Written exercise:
Swap "Locate" for "Find" in the entries from the line containing "Image resolution: width=588, height=922." through the end of the entries, and reproduce those lines with nothing else altered.

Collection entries
***

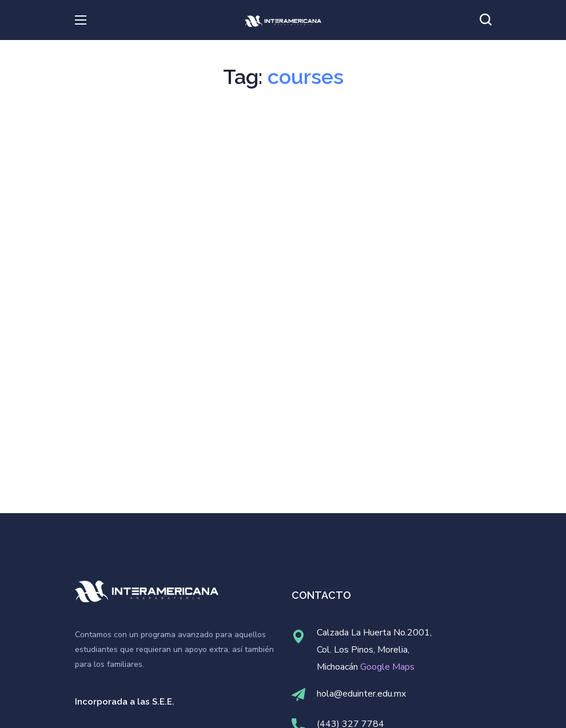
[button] (485, 20)
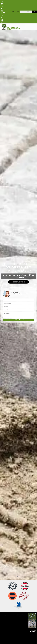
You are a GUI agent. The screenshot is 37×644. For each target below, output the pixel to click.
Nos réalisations (18, 282)
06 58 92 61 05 (3, 18)
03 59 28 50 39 (3, 6)
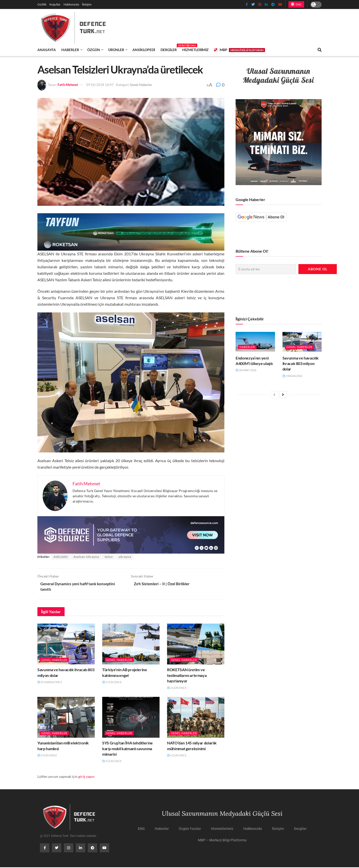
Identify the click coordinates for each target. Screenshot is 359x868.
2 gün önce (112, 683)
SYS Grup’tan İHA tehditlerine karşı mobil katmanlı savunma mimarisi (127, 749)
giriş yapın (86, 777)
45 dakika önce (50, 683)
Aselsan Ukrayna (86, 557)
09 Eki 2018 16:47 (100, 85)
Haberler (70, 50)
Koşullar (55, 4)
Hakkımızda (71, 4)
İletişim (87, 4)
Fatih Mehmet (68, 85)
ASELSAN (61, 557)
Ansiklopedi (144, 50)
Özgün (94, 50)
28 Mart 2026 (246, 370)
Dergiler (169, 49)
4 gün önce (177, 756)
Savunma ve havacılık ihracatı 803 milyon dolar (301, 363)
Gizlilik (42, 4)
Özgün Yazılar (190, 829)
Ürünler (116, 50)
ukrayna (125, 557)
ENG (296, 4)
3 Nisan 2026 (292, 375)
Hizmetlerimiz (196, 50)
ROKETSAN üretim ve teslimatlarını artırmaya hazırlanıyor (187, 676)
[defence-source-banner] (131, 534)
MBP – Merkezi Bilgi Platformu (222, 841)
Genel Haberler (141, 85)
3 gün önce (47, 756)
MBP (239, 50)
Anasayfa (47, 50)
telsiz (109, 557)
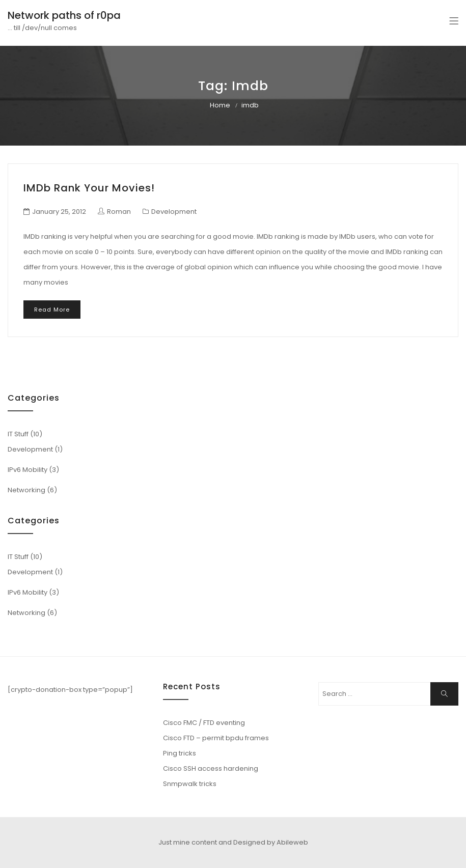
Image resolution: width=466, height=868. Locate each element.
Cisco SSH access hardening (210, 768)
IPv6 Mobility (28, 469)
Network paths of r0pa (64, 15)
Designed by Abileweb (270, 842)
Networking (26, 490)
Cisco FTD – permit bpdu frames (216, 738)
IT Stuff (18, 434)
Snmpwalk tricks (189, 783)
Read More (52, 310)
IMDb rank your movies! (89, 188)
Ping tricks (179, 753)
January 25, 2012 (59, 211)
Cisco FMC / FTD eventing (204, 722)
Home (220, 105)
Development (174, 211)
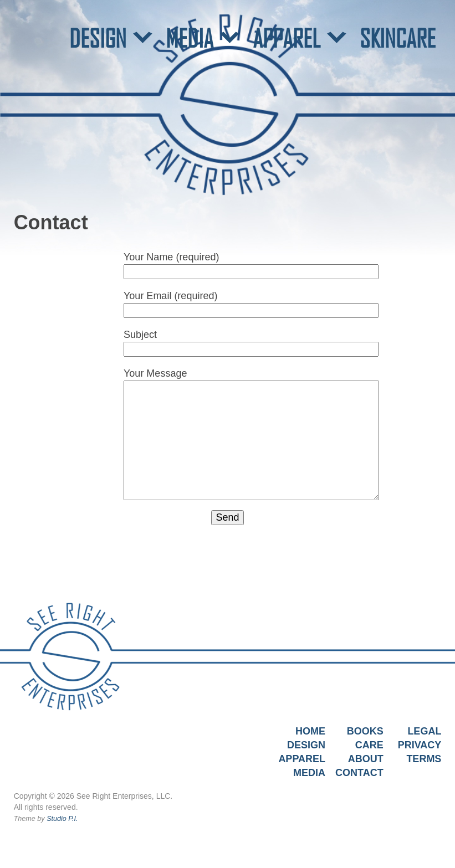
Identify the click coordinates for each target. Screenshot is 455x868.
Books (365, 731)
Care (369, 745)
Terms (423, 759)
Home (310, 731)
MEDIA (190, 38)
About (366, 759)
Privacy (420, 745)
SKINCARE (397, 38)
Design (306, 745)
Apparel (301, 759)
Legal (424, 731)
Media (309, 773)
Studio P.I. (62, 819)
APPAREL (287, 38)
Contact (359, 773)
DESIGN (98, 38)
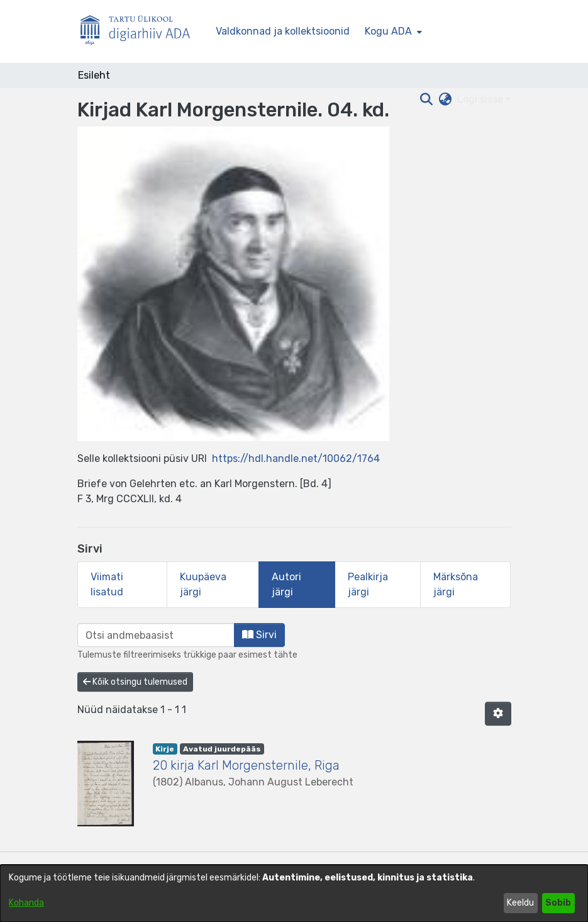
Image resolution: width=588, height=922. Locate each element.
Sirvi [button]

***

Solution:
Image resolution: width=588, height=922. Find each element.
Sirvi [button]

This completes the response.